What Mindo Gives You
Mindo is two hours by road from Quito. It costs a fraction of a Galápagos trip to reach and does not require park fees, boat permits, or the complicated logistics of island travel. A Mindo elopement can be planned in weeks rather than months. The forest is lush and accessible, the light in the valley is extraordinary, and the hummingbirds and waterfalls create a backdrop that requires no additional decoration. For couples who want intimacy, greenery, and a ceremony that feels genuinely private, Mindo works in a way that larger destinations cannot. The valley has fewer visitors than any similarly remarkable place in South America, which means you can be alone with the forest in a way that takes real effort to achieve elsewhere.
What the Galápagos Gives You
The Galápagos gives you something that does not exist anywhere else on earth. The wildlife evolved in isolation from human contact and remains genuinely unafraid, which creates the extraordinary situation where a couple can stand on a beach with sea lions nearby or watch blue-footed boobies conduct their courtship dance three feet from where they are exchanging vows. The ocean context is vast. The islands are volcanic and strange, black rock and cactus and creatures that look designed for a different planet. A Galápagos elopement requires flights, park fees, advance permits, and typically a liveaboard or island-hopping itinerary that takes at least five days. The effort and cost are both significantly higher than Mindo. So is the scale of the experience.
How to Choose
The decision comes down to three factors. Budget is the first: a Galápagos elopement with a liveaboard costs three to five times what a Mindo elopement costs when you account for the boat, the park fees, and the inter-island flights.
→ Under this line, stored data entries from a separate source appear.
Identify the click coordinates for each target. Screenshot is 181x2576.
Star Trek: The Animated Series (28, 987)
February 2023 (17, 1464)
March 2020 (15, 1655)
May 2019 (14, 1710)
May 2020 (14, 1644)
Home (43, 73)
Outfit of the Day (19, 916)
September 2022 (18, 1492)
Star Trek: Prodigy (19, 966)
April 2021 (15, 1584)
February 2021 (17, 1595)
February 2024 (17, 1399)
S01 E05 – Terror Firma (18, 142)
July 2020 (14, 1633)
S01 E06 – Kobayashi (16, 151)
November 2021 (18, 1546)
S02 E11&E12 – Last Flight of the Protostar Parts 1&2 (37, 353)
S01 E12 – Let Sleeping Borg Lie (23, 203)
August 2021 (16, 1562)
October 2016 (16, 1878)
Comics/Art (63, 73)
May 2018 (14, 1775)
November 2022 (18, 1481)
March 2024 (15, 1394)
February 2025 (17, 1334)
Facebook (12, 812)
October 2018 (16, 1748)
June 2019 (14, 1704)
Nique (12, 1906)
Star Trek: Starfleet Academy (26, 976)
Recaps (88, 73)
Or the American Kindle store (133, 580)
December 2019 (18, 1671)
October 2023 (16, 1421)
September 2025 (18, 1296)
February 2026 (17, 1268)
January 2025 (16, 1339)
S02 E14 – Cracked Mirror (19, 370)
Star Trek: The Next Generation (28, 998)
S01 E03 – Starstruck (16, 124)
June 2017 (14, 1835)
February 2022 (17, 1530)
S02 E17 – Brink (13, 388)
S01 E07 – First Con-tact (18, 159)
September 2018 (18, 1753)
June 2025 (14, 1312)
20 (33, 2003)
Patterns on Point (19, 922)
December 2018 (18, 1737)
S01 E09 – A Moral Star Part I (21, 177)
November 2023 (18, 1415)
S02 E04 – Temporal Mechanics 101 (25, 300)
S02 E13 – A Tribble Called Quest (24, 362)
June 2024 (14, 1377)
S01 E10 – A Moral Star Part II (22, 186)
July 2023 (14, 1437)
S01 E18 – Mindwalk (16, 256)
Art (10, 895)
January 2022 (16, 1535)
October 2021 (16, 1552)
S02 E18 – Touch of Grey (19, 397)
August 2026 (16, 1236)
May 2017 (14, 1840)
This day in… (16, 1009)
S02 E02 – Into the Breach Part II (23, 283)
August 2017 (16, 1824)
Timeline is the second: Galápagos permits and liveaboard berths book out months in advance, while Mindo can be organised in six to eight weeks. Aesthetic is the third: couples who imagine themselves surrounded by the ocean and wildlife will be disappointed by the forest, and couples who want close, intimate, forest-wrapped photographs will find the Galápagos too open and uncontrolled. Neither setting is better. They are different, and understanding which one you are drawn to is the actual question.